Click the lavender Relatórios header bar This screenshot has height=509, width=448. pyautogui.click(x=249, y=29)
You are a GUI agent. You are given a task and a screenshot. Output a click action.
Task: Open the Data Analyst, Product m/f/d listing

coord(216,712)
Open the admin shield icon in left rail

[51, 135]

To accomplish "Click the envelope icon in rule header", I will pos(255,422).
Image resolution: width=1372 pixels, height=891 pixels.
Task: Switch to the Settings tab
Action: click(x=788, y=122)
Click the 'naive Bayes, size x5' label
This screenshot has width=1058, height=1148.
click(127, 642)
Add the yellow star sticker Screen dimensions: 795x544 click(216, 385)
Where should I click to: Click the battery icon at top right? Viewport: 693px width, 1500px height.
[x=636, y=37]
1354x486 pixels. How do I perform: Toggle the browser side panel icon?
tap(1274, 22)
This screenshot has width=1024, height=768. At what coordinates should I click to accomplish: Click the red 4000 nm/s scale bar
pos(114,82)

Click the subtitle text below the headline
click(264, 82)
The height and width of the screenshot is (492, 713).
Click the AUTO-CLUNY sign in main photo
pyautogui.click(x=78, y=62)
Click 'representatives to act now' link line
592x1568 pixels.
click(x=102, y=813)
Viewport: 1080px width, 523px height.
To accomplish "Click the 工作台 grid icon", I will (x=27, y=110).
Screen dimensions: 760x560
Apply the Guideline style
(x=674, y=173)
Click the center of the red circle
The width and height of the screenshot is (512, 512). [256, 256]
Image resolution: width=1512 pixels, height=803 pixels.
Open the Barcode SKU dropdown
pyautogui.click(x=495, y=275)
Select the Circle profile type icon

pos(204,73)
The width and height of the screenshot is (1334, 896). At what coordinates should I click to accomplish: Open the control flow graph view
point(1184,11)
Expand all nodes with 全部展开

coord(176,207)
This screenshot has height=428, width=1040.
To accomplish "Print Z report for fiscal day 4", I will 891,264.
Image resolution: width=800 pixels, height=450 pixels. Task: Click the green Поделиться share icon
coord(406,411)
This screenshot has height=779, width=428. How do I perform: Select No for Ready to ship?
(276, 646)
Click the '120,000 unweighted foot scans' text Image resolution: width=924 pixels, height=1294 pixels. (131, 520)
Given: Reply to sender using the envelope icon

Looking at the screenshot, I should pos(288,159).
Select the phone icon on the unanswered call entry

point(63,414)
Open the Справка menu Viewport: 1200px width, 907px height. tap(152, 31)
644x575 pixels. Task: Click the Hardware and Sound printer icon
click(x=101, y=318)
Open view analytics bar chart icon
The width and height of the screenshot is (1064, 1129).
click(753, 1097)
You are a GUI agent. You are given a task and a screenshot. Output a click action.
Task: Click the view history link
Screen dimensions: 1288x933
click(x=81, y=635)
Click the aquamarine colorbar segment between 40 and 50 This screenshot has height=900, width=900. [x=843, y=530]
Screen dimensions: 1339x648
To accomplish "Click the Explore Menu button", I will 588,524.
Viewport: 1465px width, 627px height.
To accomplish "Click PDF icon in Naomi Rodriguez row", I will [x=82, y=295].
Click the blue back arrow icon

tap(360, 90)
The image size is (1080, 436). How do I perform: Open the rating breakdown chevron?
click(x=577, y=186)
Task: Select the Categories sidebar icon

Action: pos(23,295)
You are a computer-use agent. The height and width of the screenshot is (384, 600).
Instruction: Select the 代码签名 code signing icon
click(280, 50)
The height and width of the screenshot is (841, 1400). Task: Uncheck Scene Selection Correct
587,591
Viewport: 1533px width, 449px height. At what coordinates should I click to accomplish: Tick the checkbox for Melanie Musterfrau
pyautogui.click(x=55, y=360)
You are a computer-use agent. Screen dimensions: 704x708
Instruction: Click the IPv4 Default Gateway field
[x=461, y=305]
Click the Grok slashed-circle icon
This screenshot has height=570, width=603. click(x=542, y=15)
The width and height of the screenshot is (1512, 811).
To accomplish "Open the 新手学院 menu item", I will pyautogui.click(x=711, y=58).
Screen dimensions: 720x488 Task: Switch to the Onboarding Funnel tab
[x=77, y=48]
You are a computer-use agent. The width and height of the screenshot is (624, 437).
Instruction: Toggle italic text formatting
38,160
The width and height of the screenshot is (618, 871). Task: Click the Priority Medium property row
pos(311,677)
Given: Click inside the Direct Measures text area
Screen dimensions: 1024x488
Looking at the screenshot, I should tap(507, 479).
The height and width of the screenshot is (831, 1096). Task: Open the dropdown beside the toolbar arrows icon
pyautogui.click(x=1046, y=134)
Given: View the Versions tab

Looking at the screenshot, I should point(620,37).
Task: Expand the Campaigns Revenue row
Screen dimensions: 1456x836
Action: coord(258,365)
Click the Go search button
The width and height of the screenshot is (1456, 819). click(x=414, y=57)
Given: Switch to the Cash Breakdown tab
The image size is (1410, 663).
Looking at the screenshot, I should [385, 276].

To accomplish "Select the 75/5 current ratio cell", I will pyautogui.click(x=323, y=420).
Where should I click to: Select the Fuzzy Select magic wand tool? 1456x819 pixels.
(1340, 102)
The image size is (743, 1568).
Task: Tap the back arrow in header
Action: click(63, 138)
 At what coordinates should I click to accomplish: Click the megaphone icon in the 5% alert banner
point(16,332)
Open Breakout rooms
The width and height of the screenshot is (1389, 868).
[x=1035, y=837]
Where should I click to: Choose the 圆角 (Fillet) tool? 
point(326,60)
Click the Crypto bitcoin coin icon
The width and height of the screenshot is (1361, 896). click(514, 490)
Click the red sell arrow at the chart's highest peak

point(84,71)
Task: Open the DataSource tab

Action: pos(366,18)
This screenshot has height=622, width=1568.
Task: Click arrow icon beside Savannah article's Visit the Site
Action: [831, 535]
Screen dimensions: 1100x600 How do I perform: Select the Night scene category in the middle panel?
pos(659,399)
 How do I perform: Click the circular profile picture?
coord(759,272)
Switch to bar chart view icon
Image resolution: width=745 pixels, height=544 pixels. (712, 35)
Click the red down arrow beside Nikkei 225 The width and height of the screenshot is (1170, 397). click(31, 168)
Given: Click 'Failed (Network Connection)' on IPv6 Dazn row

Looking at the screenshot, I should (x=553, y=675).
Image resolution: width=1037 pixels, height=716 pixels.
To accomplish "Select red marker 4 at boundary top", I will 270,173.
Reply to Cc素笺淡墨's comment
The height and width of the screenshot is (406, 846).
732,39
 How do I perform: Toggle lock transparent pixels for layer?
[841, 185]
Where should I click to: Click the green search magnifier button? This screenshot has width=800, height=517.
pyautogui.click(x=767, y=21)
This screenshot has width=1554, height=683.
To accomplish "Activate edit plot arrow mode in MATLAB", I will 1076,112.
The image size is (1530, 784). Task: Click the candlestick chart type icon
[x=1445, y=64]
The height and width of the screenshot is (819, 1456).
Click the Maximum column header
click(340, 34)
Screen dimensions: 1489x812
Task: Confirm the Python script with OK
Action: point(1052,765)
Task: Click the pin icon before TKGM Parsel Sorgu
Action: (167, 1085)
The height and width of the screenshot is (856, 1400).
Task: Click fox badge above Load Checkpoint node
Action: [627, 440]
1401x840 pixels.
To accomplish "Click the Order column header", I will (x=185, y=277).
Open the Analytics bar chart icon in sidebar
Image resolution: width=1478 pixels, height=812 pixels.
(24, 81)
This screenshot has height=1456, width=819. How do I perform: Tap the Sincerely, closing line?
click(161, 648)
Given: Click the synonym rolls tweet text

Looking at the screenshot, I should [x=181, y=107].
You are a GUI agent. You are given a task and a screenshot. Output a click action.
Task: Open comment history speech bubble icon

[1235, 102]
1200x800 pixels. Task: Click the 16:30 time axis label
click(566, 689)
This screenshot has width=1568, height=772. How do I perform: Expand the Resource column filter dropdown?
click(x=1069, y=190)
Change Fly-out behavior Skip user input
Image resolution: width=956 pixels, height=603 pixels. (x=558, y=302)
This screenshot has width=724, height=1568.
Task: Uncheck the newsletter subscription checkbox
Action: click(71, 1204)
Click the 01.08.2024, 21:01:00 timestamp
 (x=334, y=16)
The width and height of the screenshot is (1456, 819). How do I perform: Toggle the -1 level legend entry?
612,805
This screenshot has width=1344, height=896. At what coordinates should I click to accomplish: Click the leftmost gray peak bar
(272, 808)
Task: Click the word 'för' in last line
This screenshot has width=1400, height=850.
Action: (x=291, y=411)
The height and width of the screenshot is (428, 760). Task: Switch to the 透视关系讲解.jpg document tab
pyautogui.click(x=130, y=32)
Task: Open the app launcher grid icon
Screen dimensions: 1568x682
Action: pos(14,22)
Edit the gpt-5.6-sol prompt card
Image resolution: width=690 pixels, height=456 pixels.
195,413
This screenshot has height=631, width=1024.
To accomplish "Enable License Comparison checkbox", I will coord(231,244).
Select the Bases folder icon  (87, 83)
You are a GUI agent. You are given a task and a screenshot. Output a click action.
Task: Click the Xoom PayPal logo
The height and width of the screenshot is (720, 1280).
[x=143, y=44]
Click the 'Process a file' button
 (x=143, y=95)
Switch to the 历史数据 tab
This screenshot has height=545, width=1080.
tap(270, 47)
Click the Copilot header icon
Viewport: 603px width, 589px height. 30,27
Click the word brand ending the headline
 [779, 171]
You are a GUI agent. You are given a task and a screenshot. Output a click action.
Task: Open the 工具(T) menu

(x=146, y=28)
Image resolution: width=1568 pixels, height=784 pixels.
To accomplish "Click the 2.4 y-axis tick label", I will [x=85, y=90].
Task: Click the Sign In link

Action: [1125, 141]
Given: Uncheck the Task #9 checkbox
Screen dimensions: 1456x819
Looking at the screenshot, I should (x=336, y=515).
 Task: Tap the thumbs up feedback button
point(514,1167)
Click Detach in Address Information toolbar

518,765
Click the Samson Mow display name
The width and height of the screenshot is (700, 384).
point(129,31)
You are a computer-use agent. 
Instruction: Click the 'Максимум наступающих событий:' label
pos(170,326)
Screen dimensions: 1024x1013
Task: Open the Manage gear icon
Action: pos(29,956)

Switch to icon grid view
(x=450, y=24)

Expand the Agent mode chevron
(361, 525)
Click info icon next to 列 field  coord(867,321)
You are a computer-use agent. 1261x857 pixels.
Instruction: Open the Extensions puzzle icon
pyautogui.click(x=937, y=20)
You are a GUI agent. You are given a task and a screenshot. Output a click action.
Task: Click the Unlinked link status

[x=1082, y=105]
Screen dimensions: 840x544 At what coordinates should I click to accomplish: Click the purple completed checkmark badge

### [Work to be completed]
Reproduce every line of the items above verbatim, from the line containing "The width and height of the screenshot is (618, 871)." down to the line containing "Action: [831, 535]", both included.

### [Solution for this exercise]
The width and height of the screenshot is (618, 871). Task: Click the Priority Medium property row
pos(311,677)
Given: Click inside the Direct Measures text area
Screen dimensions: 1024x488
Looking at the screenshot, I should tap(507, 479).
The height and width of the screenshot is (831, 1096). Task: Open the dropdown beside the toolbar arrows icon
pyautogui.click(x=1046, y=134)
Given: View the Versions tab

Looking at the screenshot, I should point(620,37).
Task: Expand the Campaigns Revenue row
Screen dimensions: 1456x836
Action: coord(258,365)
Click the Go search button
The width and height of the screenshot is (1456, 819). click(x=414, y=57)
Given: Switch to the Cash Breakdown tab
The image size is (1410, 663).
Looking at the screenshot, I should [385, 276].

To accomplish "Select the 75/5 current ratio cell", I will pyautogui.click(x=323, y=420).
Where should I click to: Select the Fuzzy Select magic wand tool? 1456x819 pixels.
(1340, 102)
The image size is (743, 1568).
Task: Tap the back arrow in header
Action: click(63, 138)
 At what coordinates should I click to accomplish: Click the megaphone icon in the 5% alert banner
point(16,332)
Open Breakout rooms
The width and height of the screenshot is (1389, 868).
[x=1035, y=837]
Where should I click to: Choose the 圆角 (Fillet) tool? 
point(326,60)
Click the Crypto bitcoin coin icon
The width and height of the screenshot is (1361, 896). click(514, 490)
Click the red sell arrow at the chart's highest peak

point(84,71)
Task: Open the DataSource tab

Action: pos(366,18)
This screenshot has height=622, width=1568.
Task: Click arrow icon beside Savannah article's Visit the Site
Action: [831, 535]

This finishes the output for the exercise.